**OBJECTIVE:**
Put the records from the line containing "Open the Benvenuto user account dropdown" through the end of the records into a Markdown table with the columns No. and Entry, numbering each row and skipping blank lines. Leave the pictures out.

Records:
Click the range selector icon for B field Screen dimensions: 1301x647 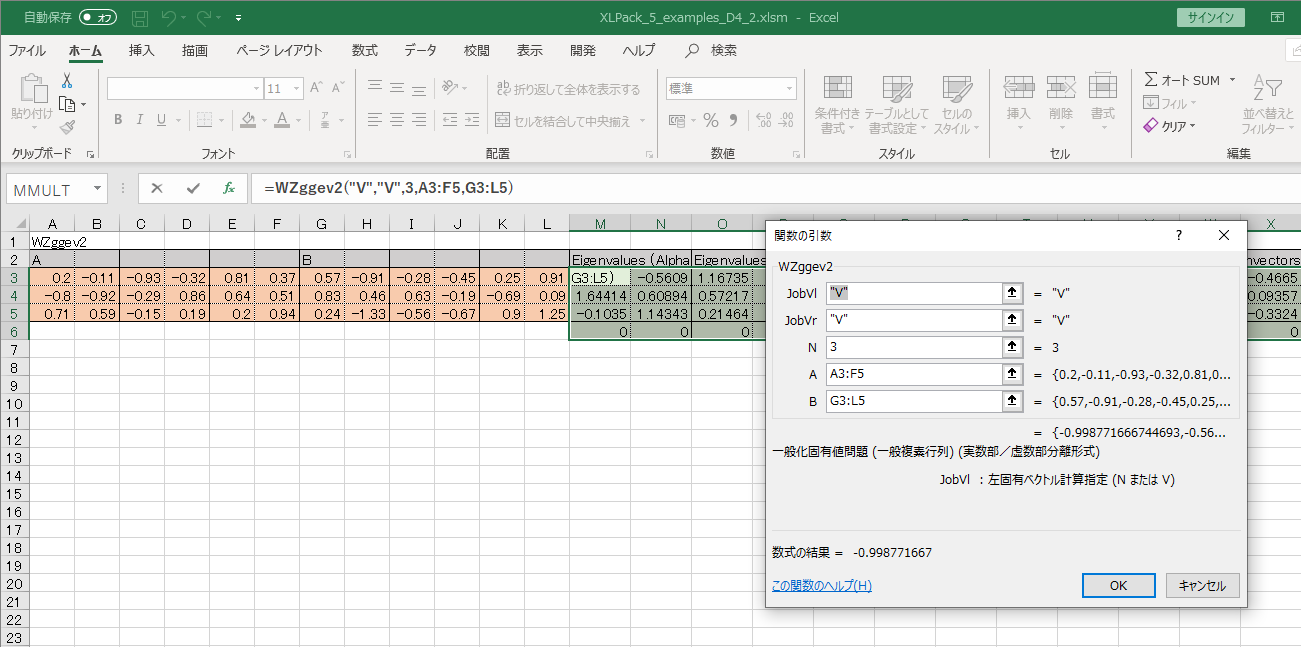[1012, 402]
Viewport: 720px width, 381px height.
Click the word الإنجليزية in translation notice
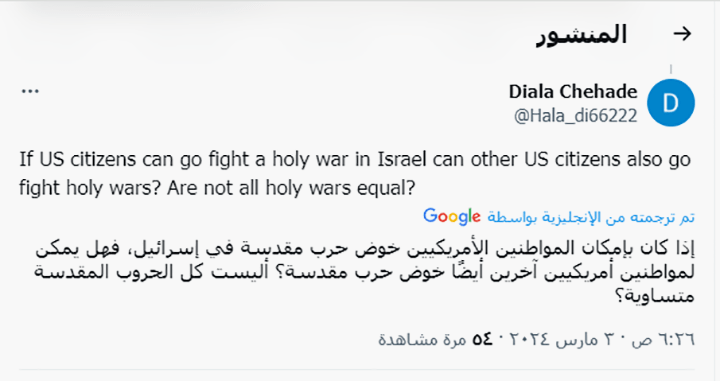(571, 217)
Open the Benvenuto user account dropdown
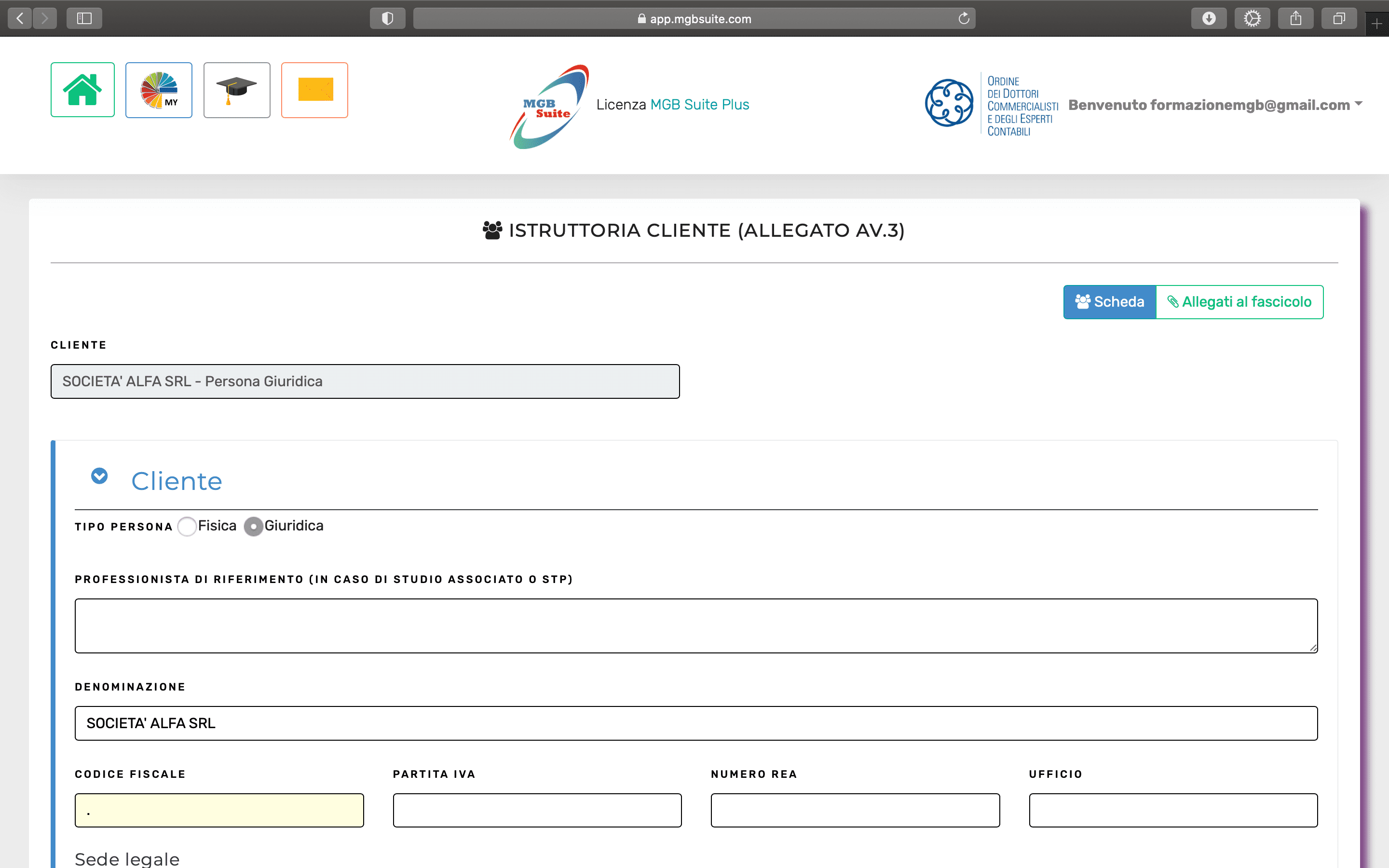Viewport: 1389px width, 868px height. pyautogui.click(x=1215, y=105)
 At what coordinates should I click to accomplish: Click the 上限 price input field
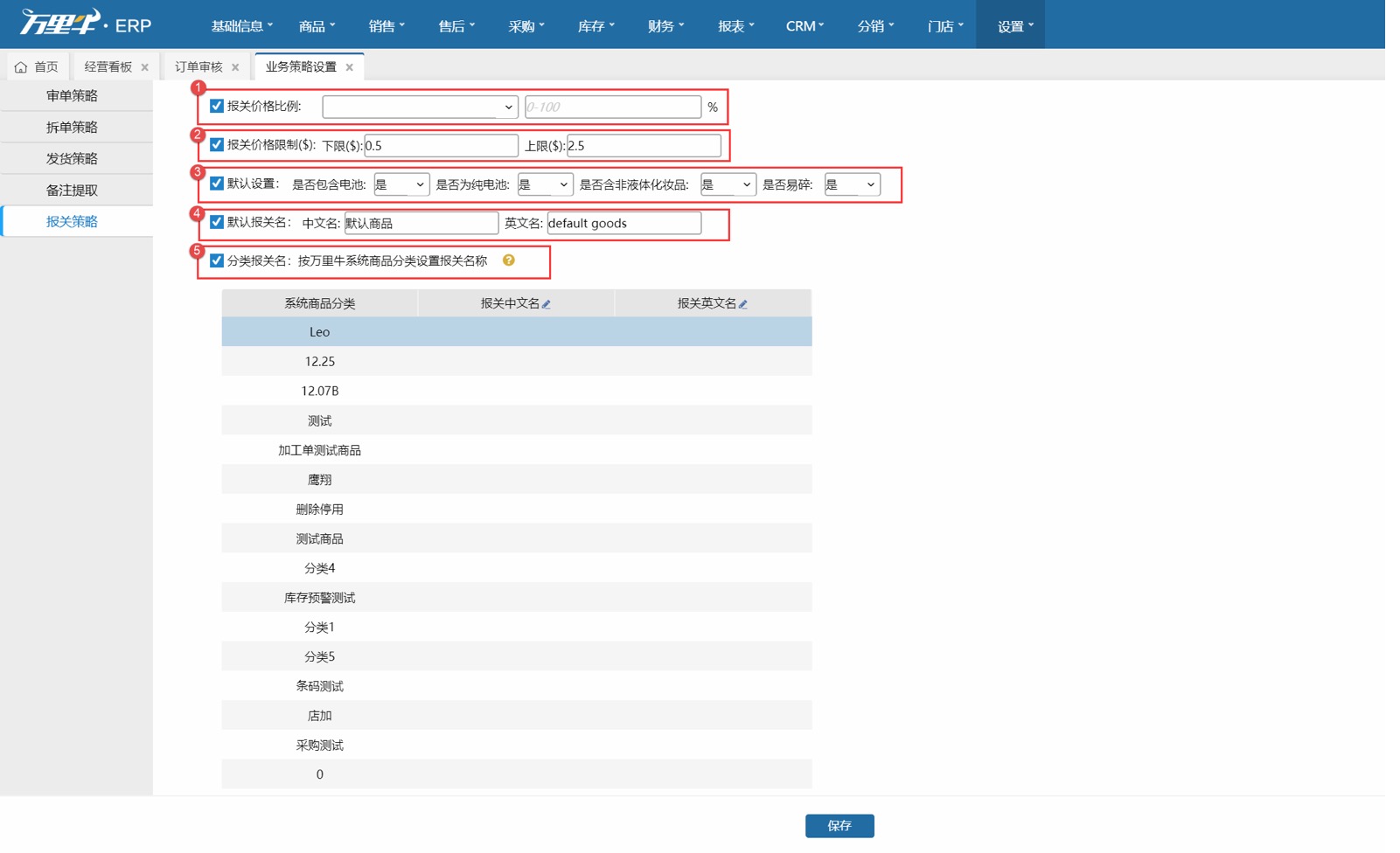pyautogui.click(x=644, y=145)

**ANSWER IN FULL:**
| No. | Entry |
|---|---|
| 1 | Open the Benvenuto user account dropdown |
| 2 | Viewport: 1389px width, 868px height. pyautogui.click(x=1215, y=105) |
| 3 |  At what coordinates should I click to accomplish: Click the 上限 price input field |
| 4 | pyautogui.click(x=644, y=145) |